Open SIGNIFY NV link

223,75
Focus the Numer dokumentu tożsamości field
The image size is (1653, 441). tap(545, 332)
---
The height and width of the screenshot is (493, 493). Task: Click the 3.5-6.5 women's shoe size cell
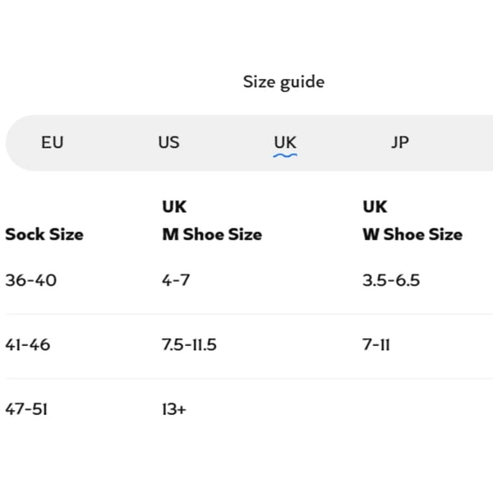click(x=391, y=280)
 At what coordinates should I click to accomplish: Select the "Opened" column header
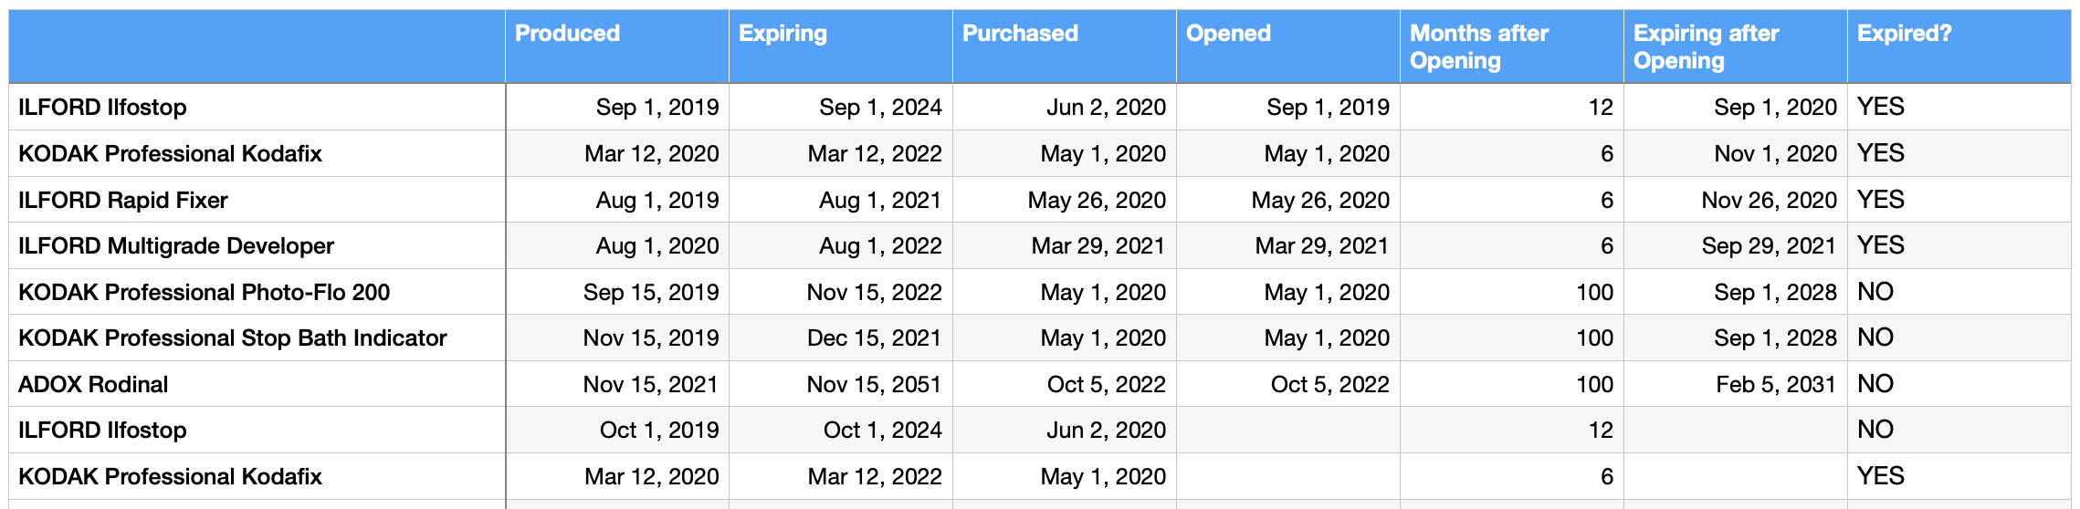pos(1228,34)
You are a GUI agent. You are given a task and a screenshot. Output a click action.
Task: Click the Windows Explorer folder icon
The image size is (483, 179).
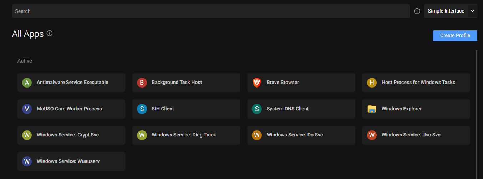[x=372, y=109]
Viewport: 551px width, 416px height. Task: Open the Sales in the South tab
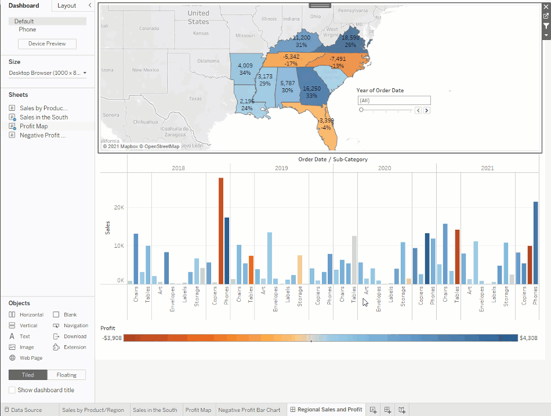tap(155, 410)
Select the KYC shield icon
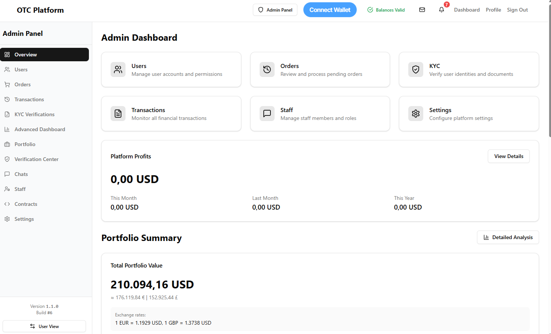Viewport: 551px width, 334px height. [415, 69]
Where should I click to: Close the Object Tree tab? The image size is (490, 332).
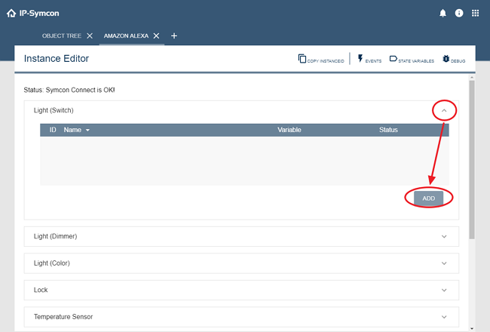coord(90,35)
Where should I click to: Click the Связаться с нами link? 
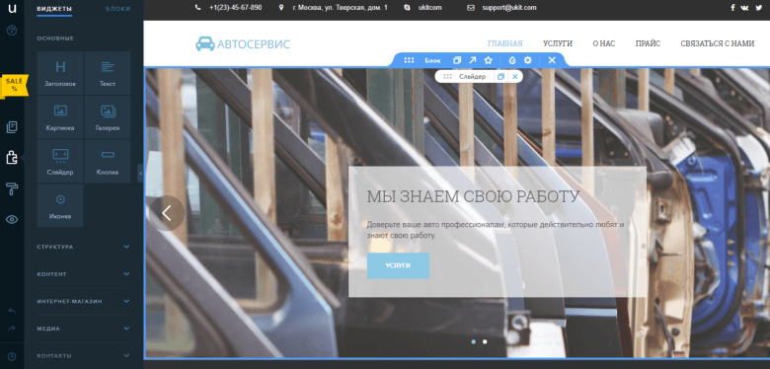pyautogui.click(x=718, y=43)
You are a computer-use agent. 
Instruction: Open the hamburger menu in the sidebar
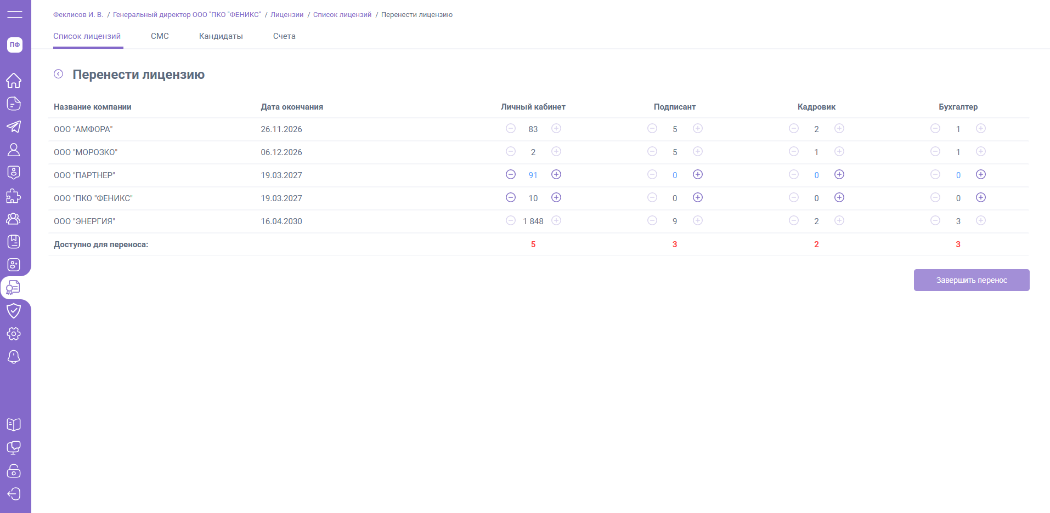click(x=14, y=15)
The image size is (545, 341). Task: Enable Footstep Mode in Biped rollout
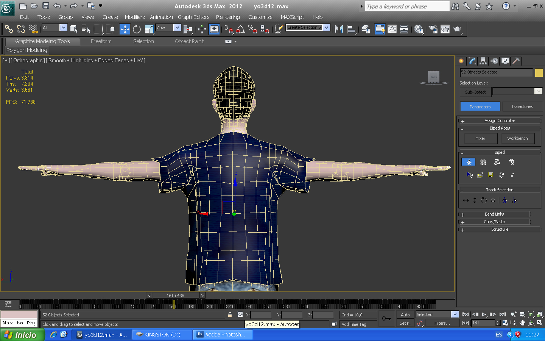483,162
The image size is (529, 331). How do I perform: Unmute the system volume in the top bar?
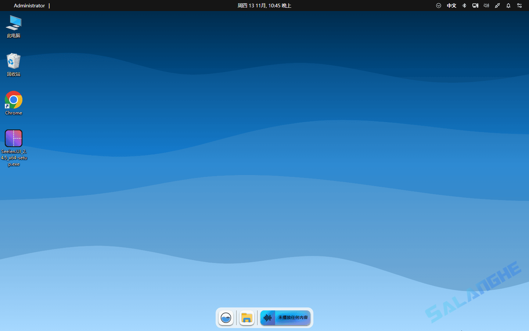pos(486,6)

What you have to do: Every line above with the string "agent" in it needs to be copied.

Expected output:
You are a GUI agent. You are given a task and a screenshot. Output a click action.
You are a computer-use agent. 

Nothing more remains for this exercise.